It took me six months to put down some words about my trip to Bolivian Andes. The purpose of the trip was to experience living with the locals and to learn the basics of the Andean view on the Universe. The old knowledge is still preserved as it has been passed on mouth to mouth by local shamans and healers. The trip was a mixture of trekking and pilgrimage but on a whole it was an extraordinary learning experience and adventure outside of the tourist routes.
We have visited La Paz, the highest capital city in the world (approx. 3,650 m), sacred places such as Tiwanaku and Puma Punku, we were given a lecture on sacred geometry of the old temples and the North sky, we walked on the Inca’s trail El Choro which ends at the elevation of approx. 5.000m, we visited the Titicaca lake, the isle of Sun & the Isle of Moon and, eventually, we ended up in the homeland of Kallawaya.
Kallawayas are thought to have been the naturopathic healers for Inca Kings, they were travelling through the Andean mountain valleys and highland plateaus in search of traditional herbs. They have their own family language, which has been handed down from father to son. One of such healers is Don Avrelio who lives a modest life in a small village with his wife and four children. They are vegetarians, including the dog.
He showed us some of the original rituals and took us to the Earth’s garden saying: “Look around and on the floor. You walk on the medicine.” Before he picked any herb, he and his wife asked the spirits for permission and thanked the Earth for the medicine it provides for us. “We must respect the Nature” he says. The reciprocity is one of the most important principles of the Andean perception of the World. It is the Universal law, which states that the life is perfect and that everything is related. Nothing is for granted and nothing is unimportant as everything is connected and supported in this relation.
The physical level is the mirror of the invisible, subconscious level. If we change something in the invisible world it will be seen in the physical world.
They have a circular perception of time whereas we percieve time as it would be running into the future. They believe in cyclicality – everything returns. They believe in balance and harmony whilst our life is full of hierarchy and competition. They respect diversity and nature. They believe that everything complements as everthing has its role and that everyhting is alive. Their centre is their community with which they feel connected.
The word Ayllu (community) comes from awareness that I do not exist as an individual like “you” and “me”, but as “WE”. So, this is the first word a baby is thought. In Andean community everyone is responsible for the welfare of the whole community. One is aware that it is not enough if “I am” fine as one can rest when everybody is fine.

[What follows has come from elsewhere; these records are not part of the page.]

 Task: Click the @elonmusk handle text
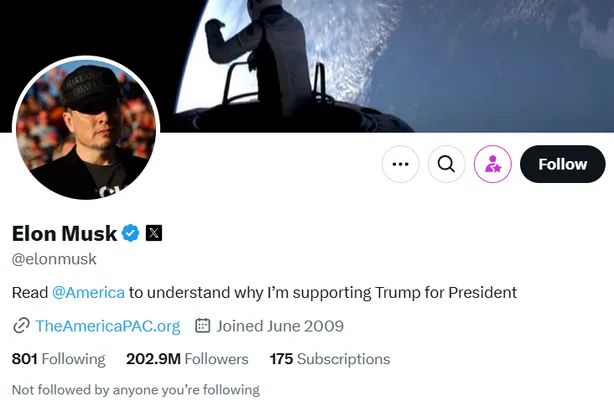point(54,259)
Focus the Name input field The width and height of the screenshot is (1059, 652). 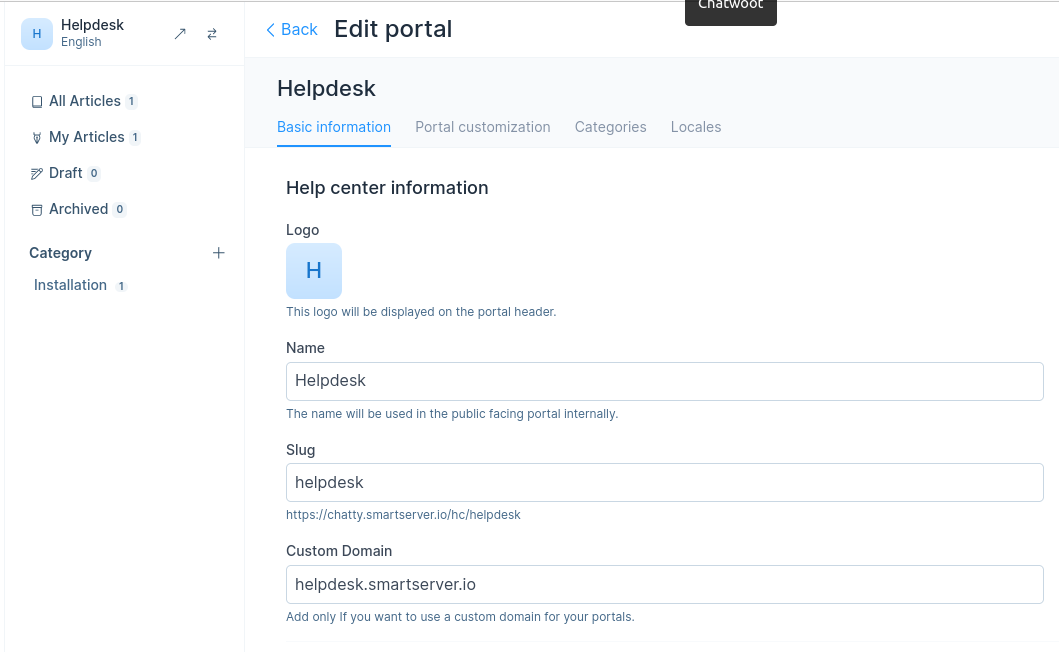click(x=664, y=381)
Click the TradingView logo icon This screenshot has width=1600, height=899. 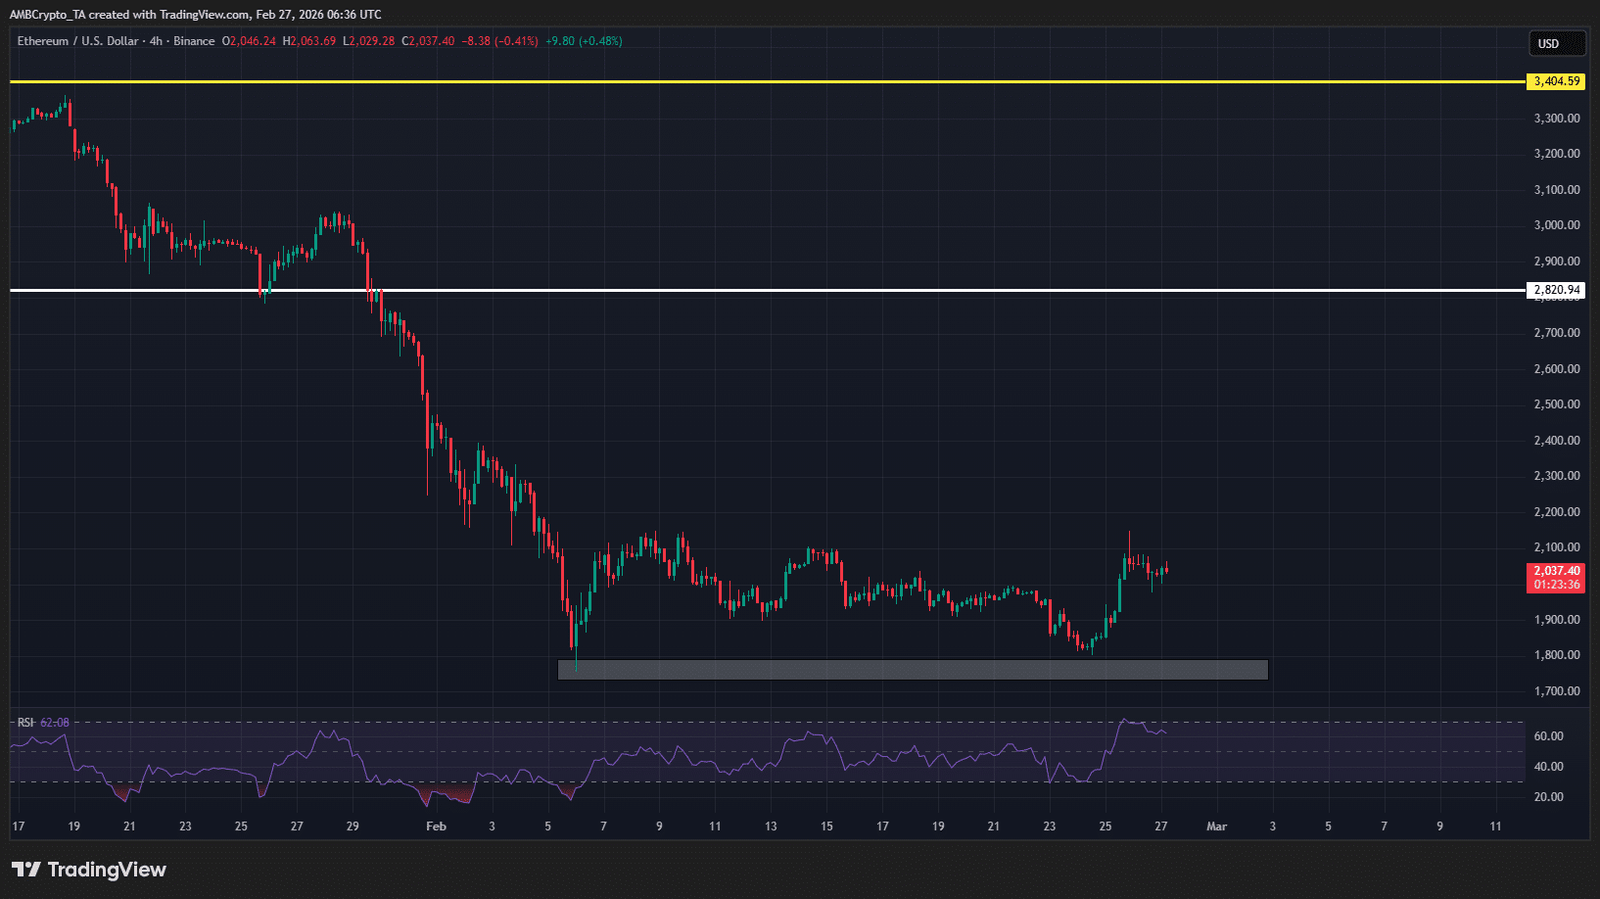click(x=26, y=870)
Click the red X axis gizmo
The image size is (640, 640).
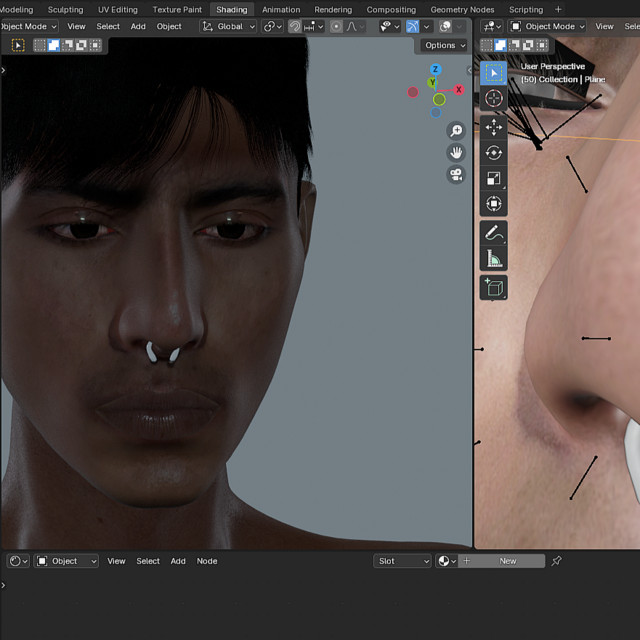459,90
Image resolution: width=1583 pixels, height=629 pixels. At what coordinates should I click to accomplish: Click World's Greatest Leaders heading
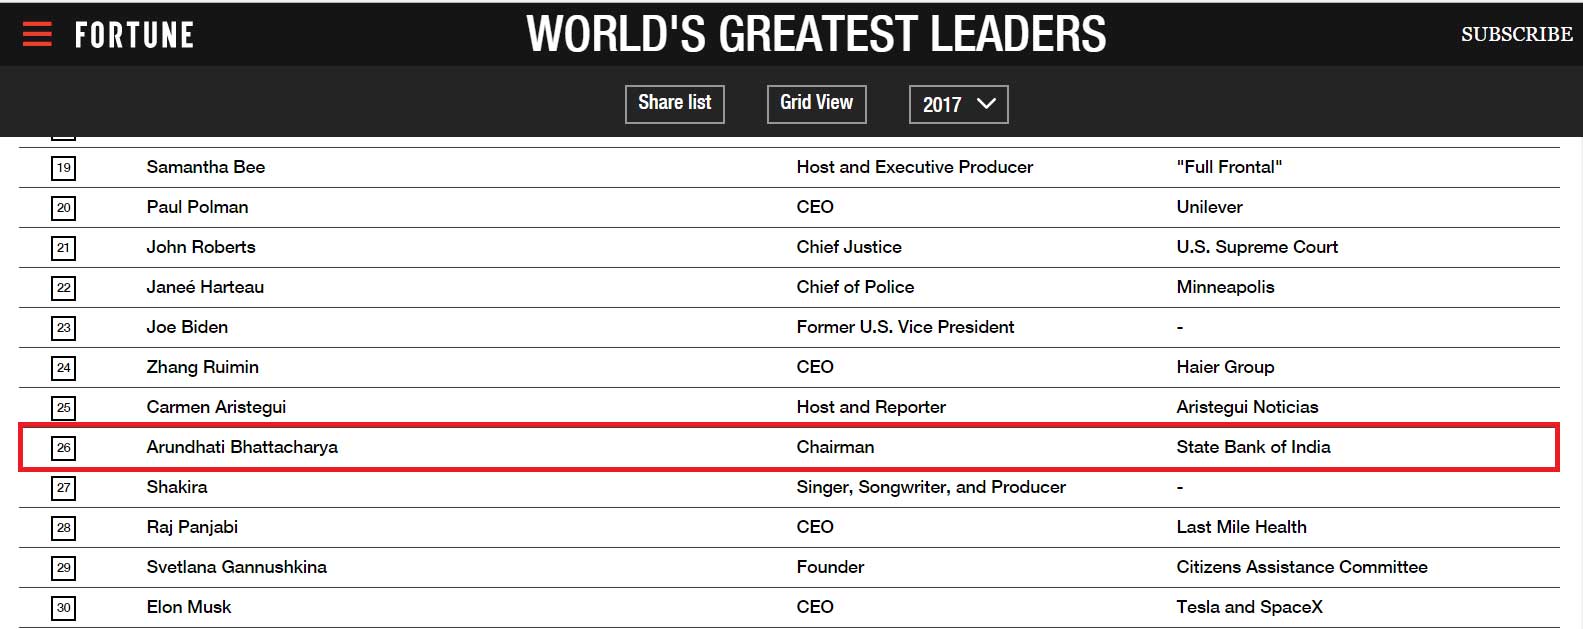pyautogui.click(x=816, y=34)
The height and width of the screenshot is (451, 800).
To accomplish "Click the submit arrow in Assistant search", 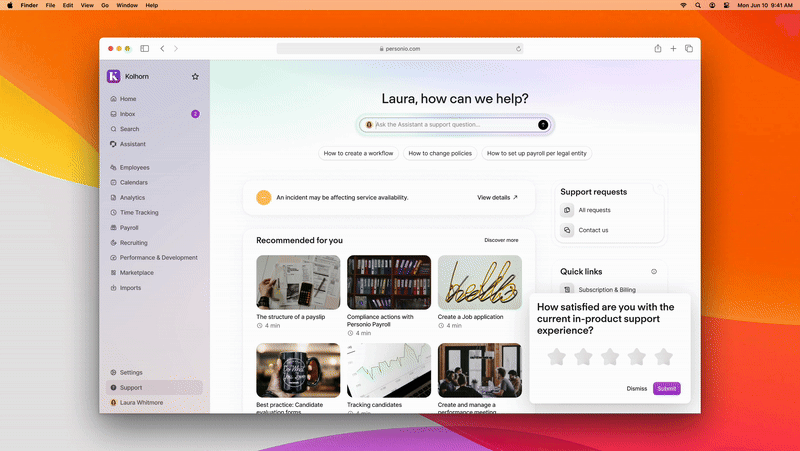I will (x=543, y=124).

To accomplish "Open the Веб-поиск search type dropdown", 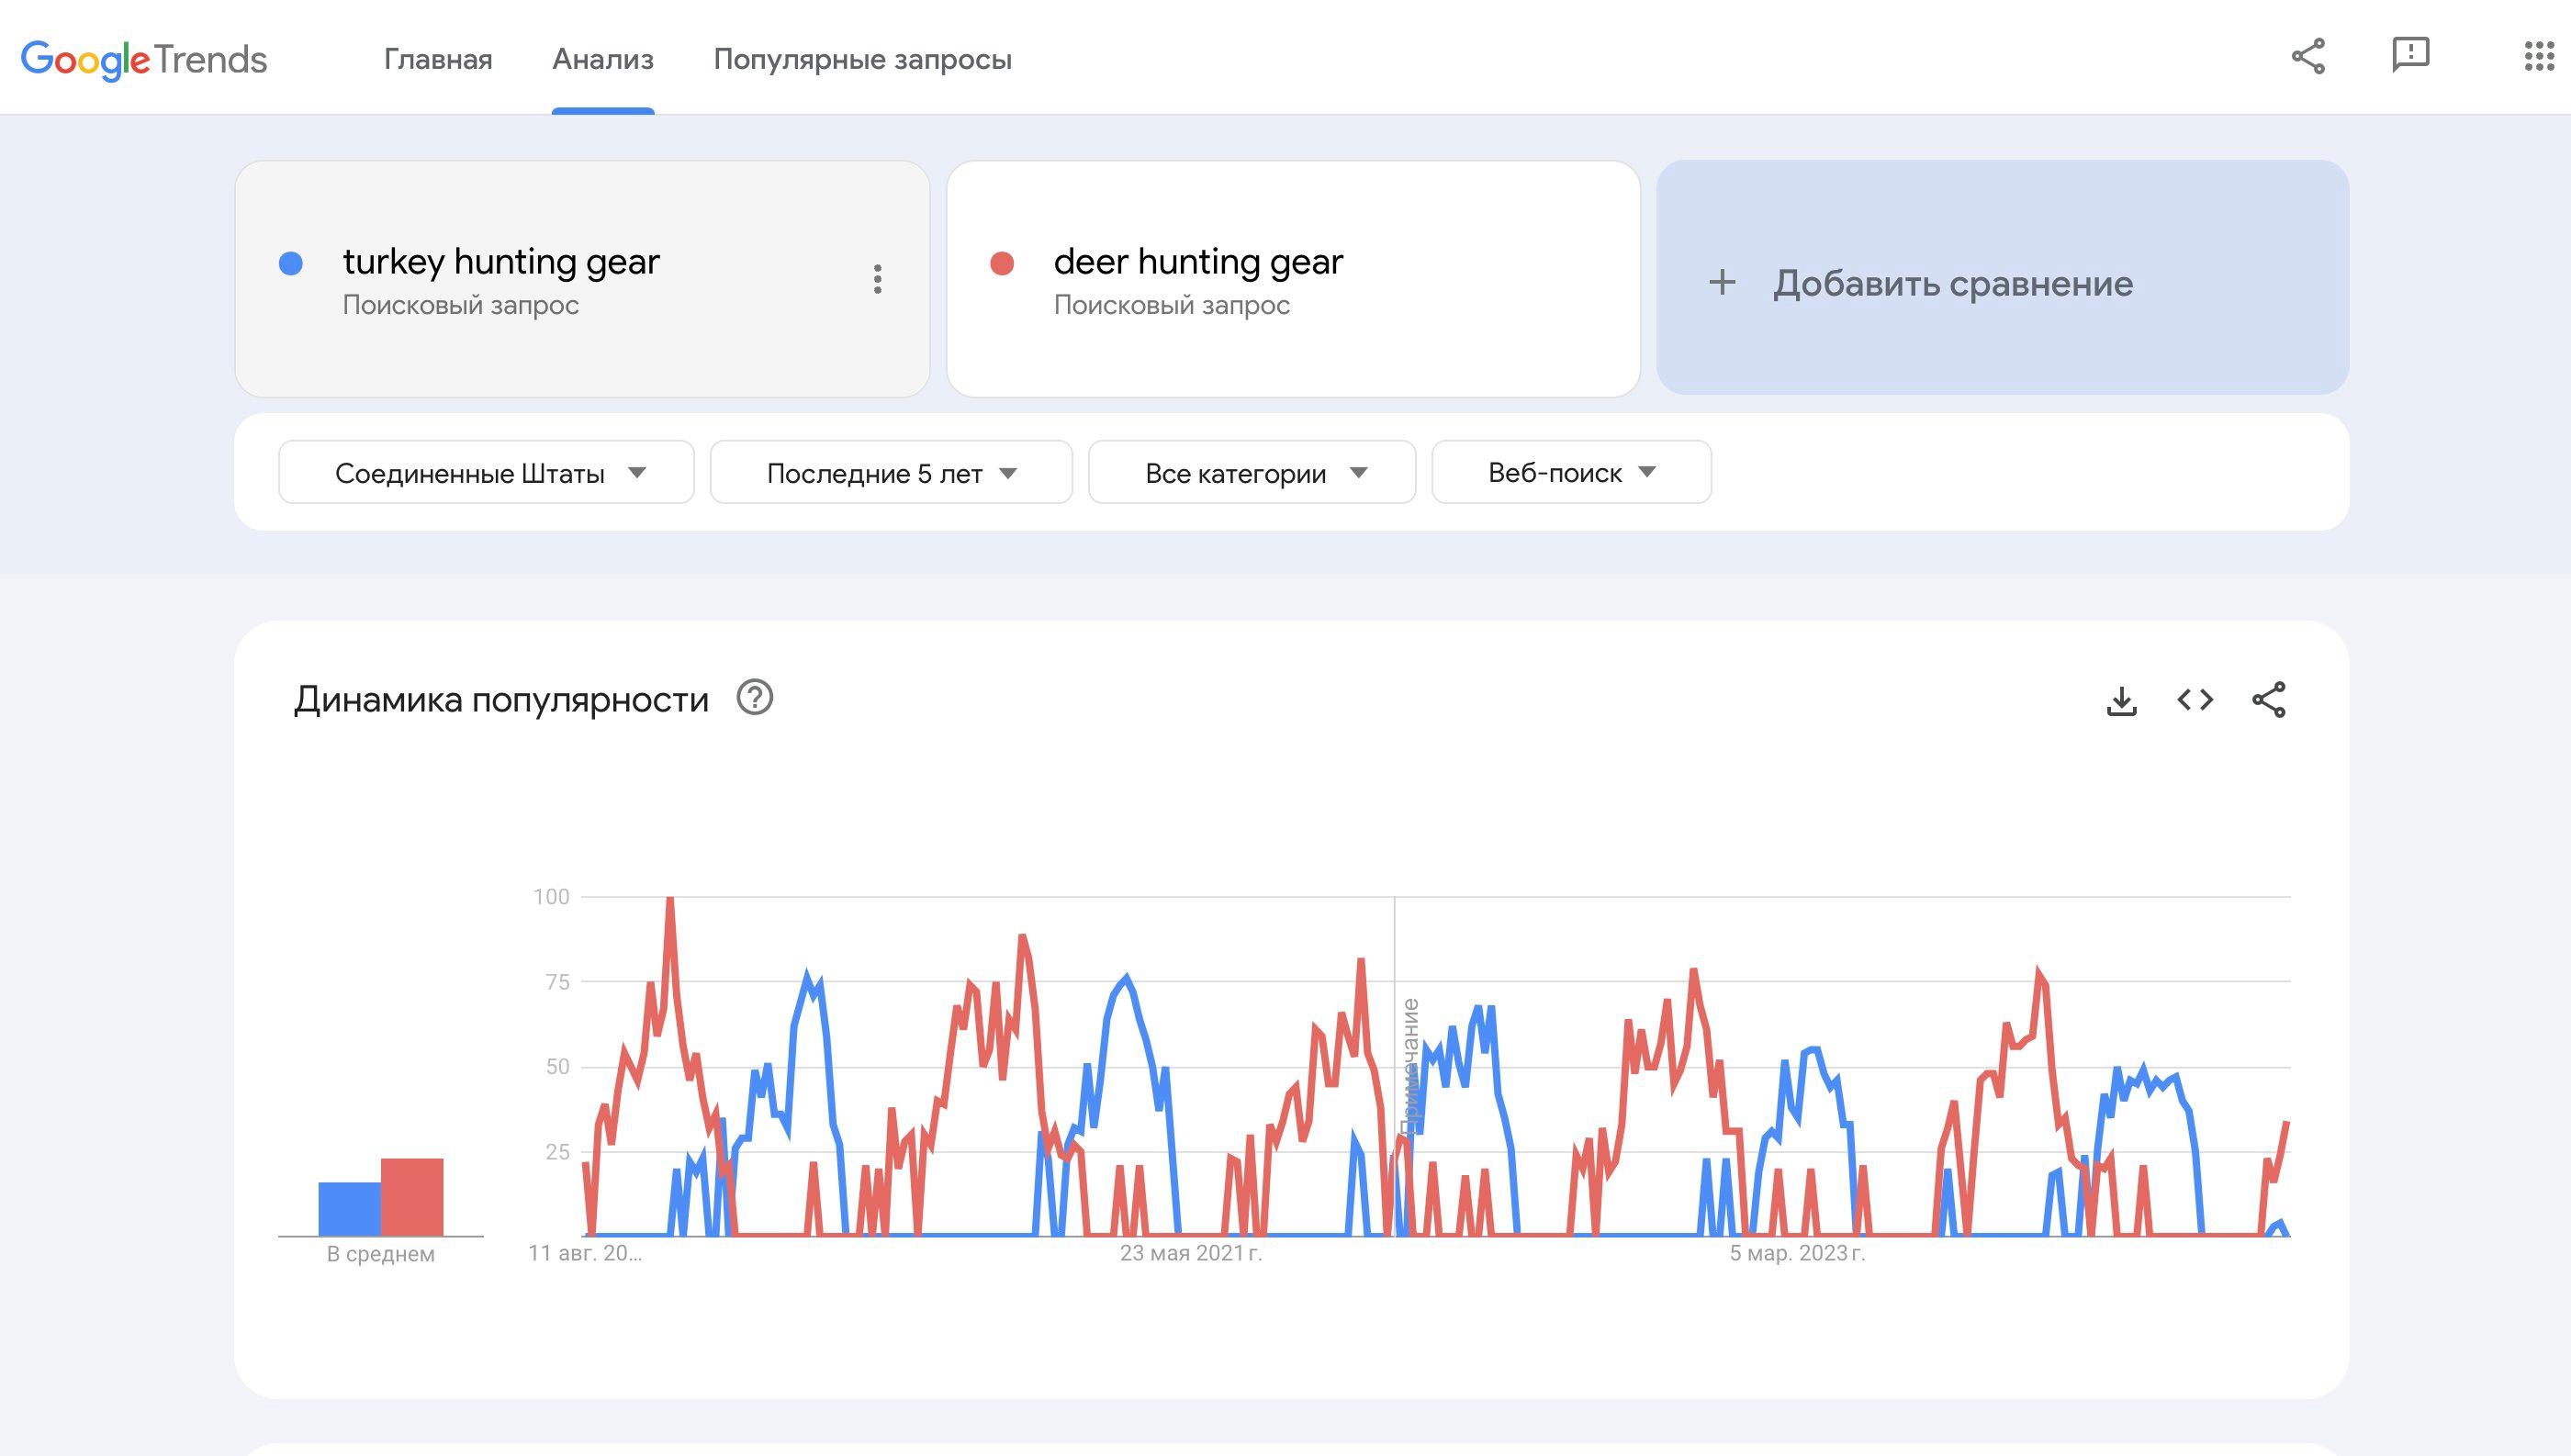I will (x=1570, y=473).
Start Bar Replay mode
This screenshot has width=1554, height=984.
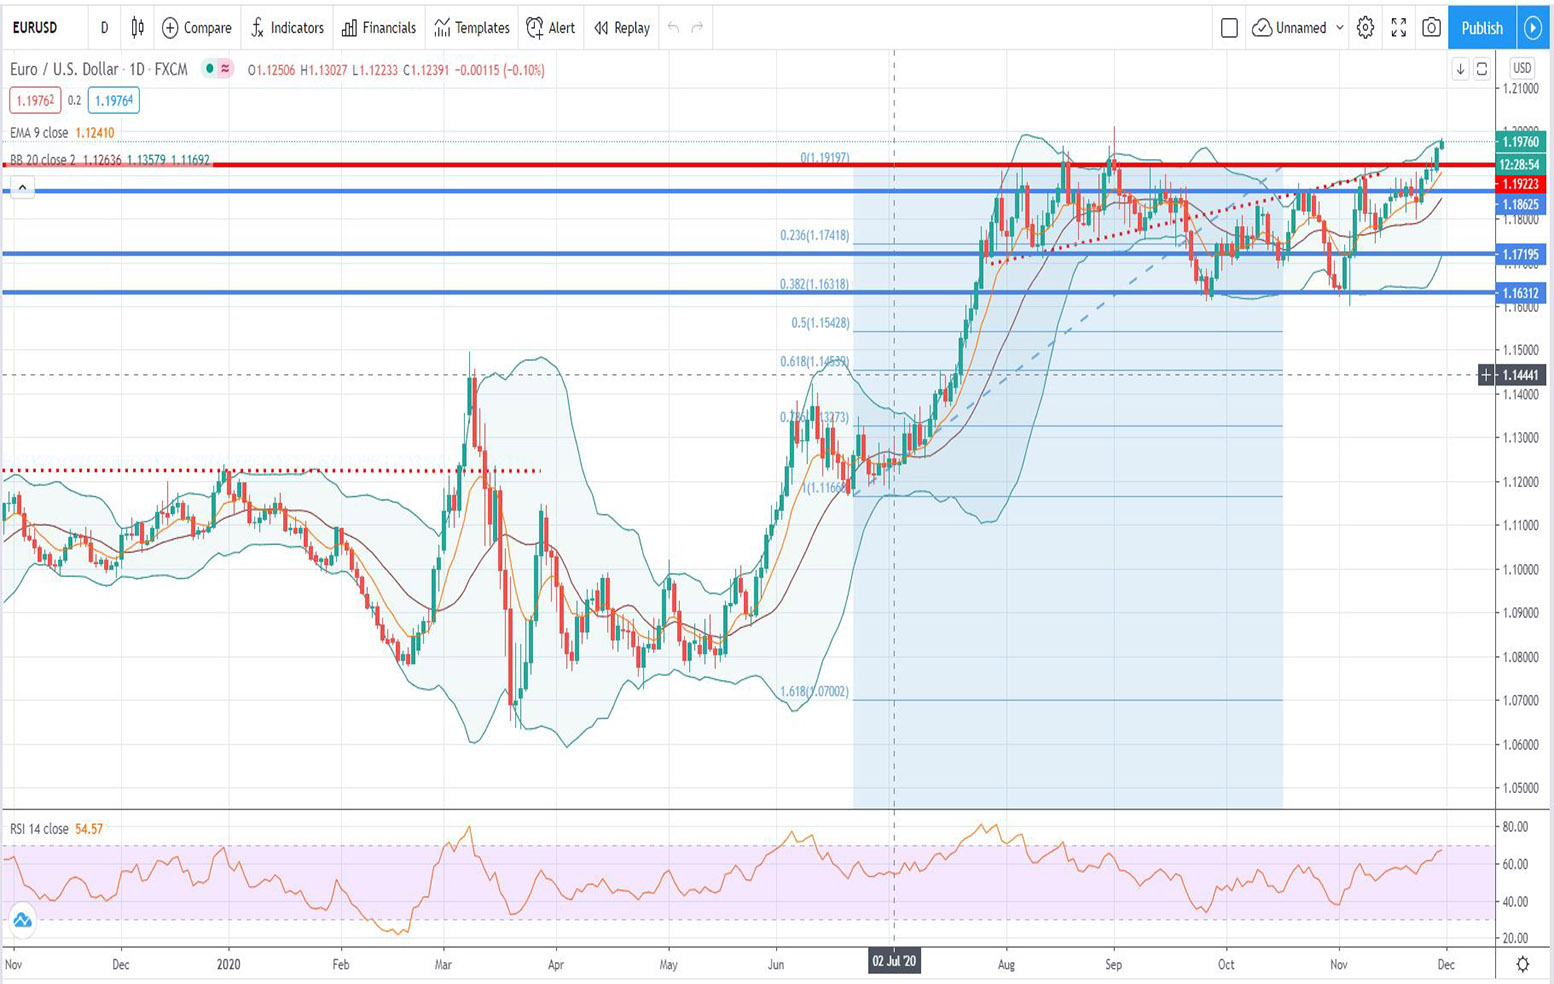(x=621, y=28)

So, how can one start to live in a harmony and consciously know that we are all One and that everything is important?
They say that we need to find ways to connect with Nature where we can start to feel our place in the process of life. We have to find connection with others: friends, neighbours, work colleagues, strangers; even animals and plants, earth, water, objects, etc. are of equal importance.
The interest in others and world around us unlocks the shell of our heart.